When he fel, Ufi got right up and went outside. It scared me more than him. But I’m capable of considering mortality. I’m aware of loosing my wonderful friend. I deal with no longer having my trusty companion, committed worker, and protector by my side. Ufi stays home with Mom. He plays when he can. He gets lots of love and food. I know he wants to come with me, but I’m the one leaving him.

In fighting death, Ufi is once again setting an example. He isn’t feeling sorry for himself. He is living to the best of his new ability. It seems like I’m having a harder adjustment than him.

Sometimes, it’s easier not knowing or thinking about all the information. But if I didn’t take it so to heart I wouldn’t be me. If I wasn’t my half of our relationship our relationship wouldn’t be what it has become.

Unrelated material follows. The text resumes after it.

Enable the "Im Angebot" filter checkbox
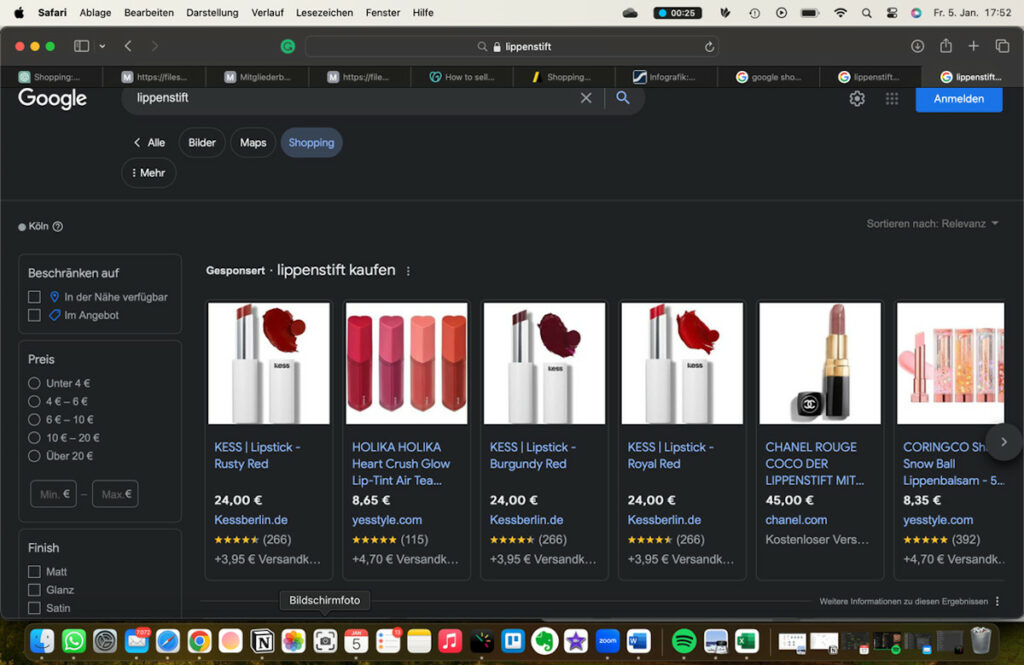 [x=34, y=317]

Hopefully, it won’t rain today. If it dries out, I will see if he’s interested in accessible chase. It won’t be the games we once played. But playing will do us both good. Playing will do me more good than it will do Ufi. I feel much better when his wagging tail hits my legs, he drops his ring at my feet, and we walk around the yard together. It won’t be until later when I will remember those feelings and try and force myself to forget about the reality that they are dwindling. After all, they were supposed to be over already.

Long after Ufi is gone, I will remember his will for life, his acceptance of what is happening, and his ability to embrace what he still has. When that comes, I will more fully appreciate all this time is teaching me. Then, I will owe Ufi one more big hug.